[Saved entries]
---*---

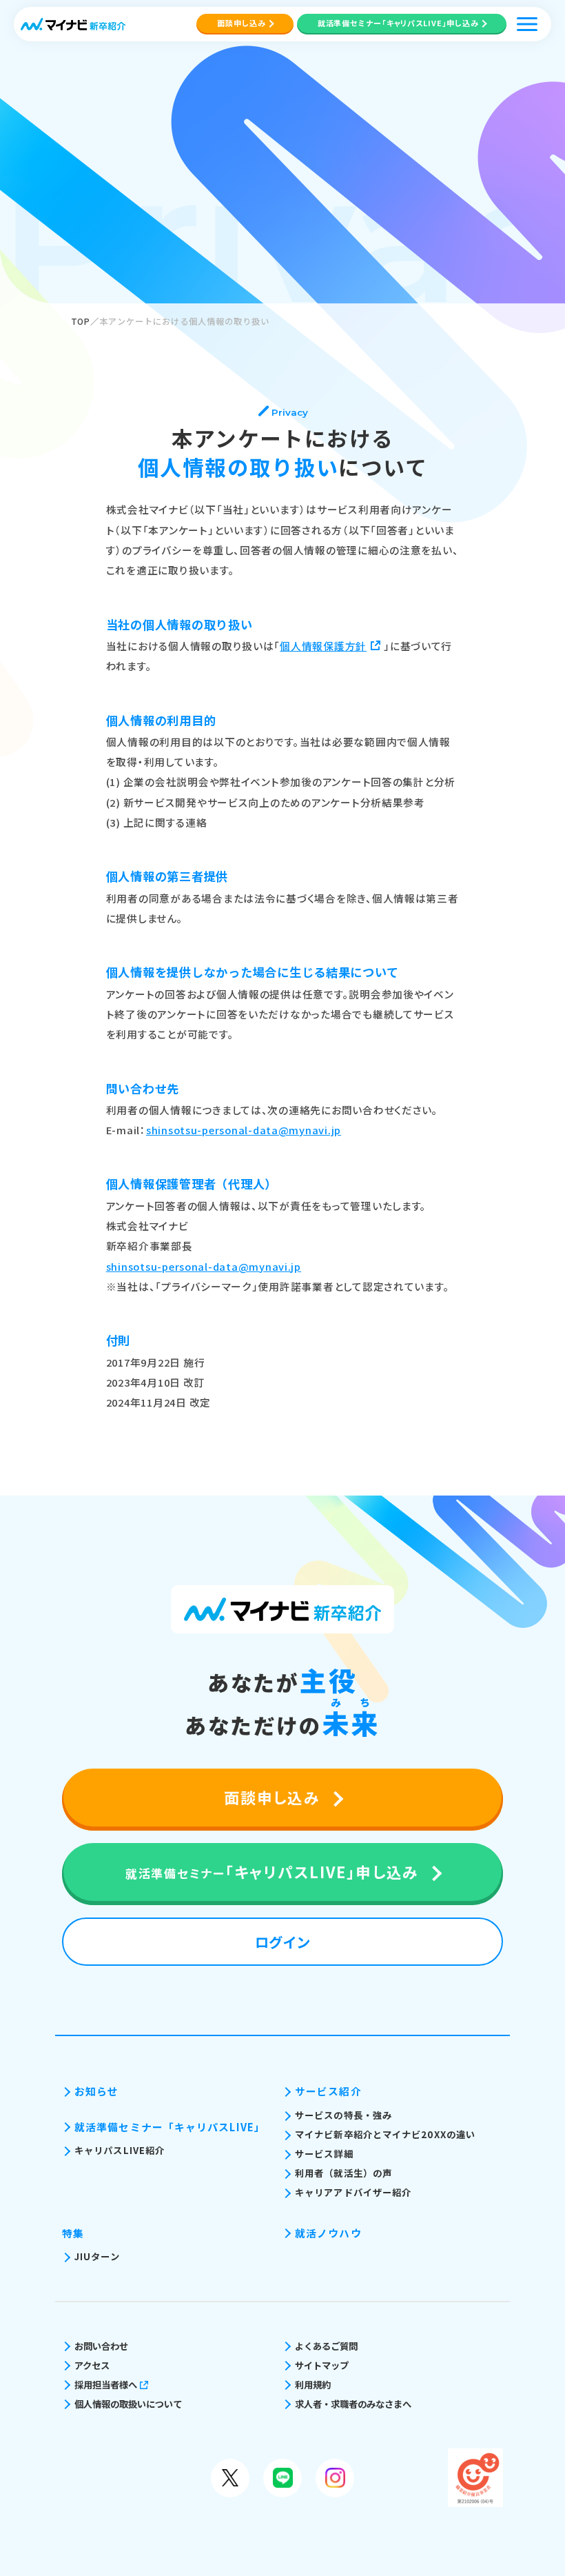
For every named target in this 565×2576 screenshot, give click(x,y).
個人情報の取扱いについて (128, 2404)
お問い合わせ (101, 2346)
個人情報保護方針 (323, 645)
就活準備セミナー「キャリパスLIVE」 (169, 2127)
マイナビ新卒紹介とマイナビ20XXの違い (385, 2134)
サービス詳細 (324, 2153)
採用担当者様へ (105, 2384)
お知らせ (96, 2091)
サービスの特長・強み (343, 2115)
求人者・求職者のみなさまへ (353, 2404)
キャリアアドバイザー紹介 (353, 2192)
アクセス (92, 2365)
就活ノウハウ (328, 2233)
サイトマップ (322, 2365)
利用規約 (313, 2384)
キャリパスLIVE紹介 (119, 2150)
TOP (81, 321)
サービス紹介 (328, 2091)
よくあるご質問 (326, 2346)
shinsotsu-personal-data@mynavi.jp (243, 1130)
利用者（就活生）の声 (343, 2173)
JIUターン (97, 2256)
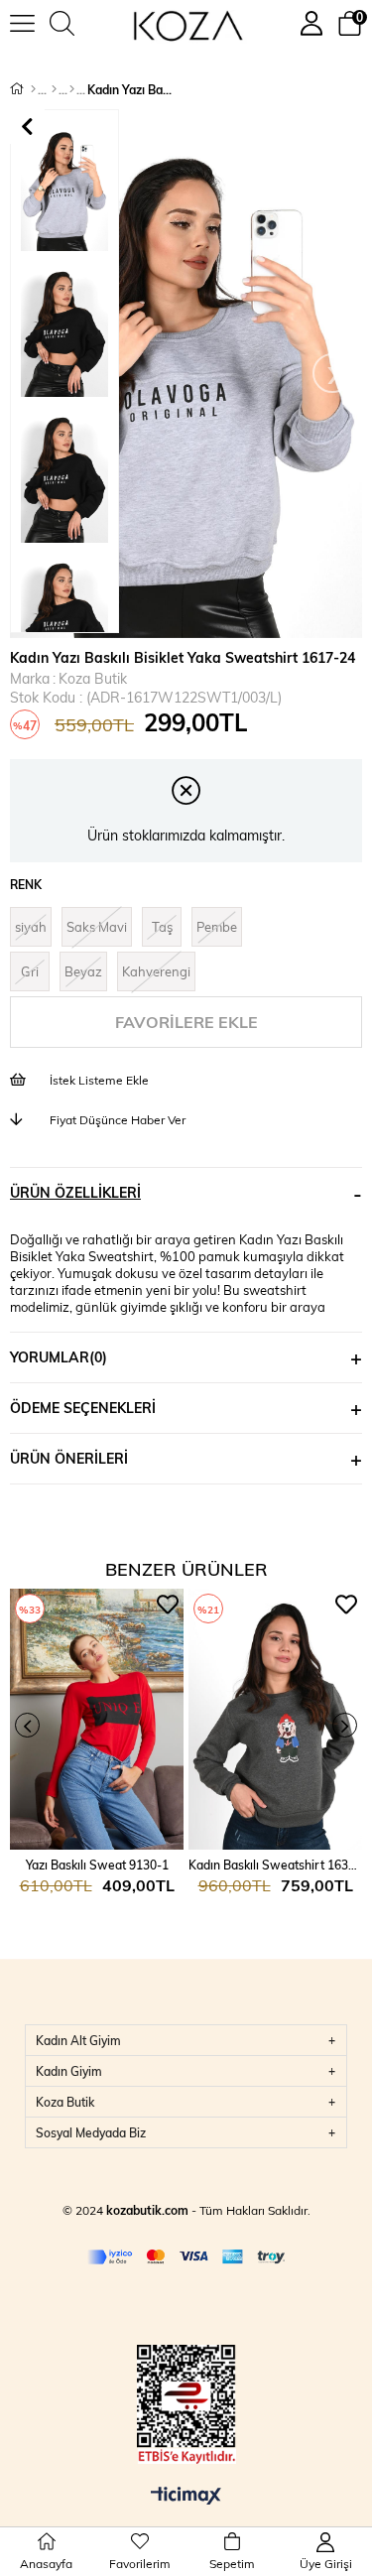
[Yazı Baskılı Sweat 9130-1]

---*---

EXERCISE INSTRUCTIONS => Each entry should come back exactly as written, with its pictures omitted.

RESPONSE TO THE EXERCISE =>
For every named target in this 565×2576 screenshot, give click(x,y).
個人情報の取扱いについて (128, 2404)
お問い合わせ (101, 2346)
個人情報保護方針 (323, 645)
就活準備セミナー「キャリパスLIVE」 (169, 2127)
マイナビ新卒紹介とマイナビ20XXの違い (385, 2134)
サービス詳細 (324, 2153)
採用担当者様へ (105, 2384)
お知らせ (96, 2091)
サービスの特長・強み (343, 2115)
求人者・求職者のみなさまへ (353, 2404)
キャリアアドバイザー紹介 (353, 2192)
アクセス (92, 2365)
就活ノウハウ (328, 2233)
サイトマップ (322, 2365)
利用規約 (313, 2384)
キャリパスLIVE紹介 (119, 2150)
TOP (81, 321)
サービス紹介 (328, 2091)
よくあるご質問 (326, 2346)
shinsotsu-personal-data@mynavi.jp (243, 1130)
利用者（就活生）の声 (343, 2173)
JIUターン (97, 2256)
[Yazı Baskılı Sweat 9130-1]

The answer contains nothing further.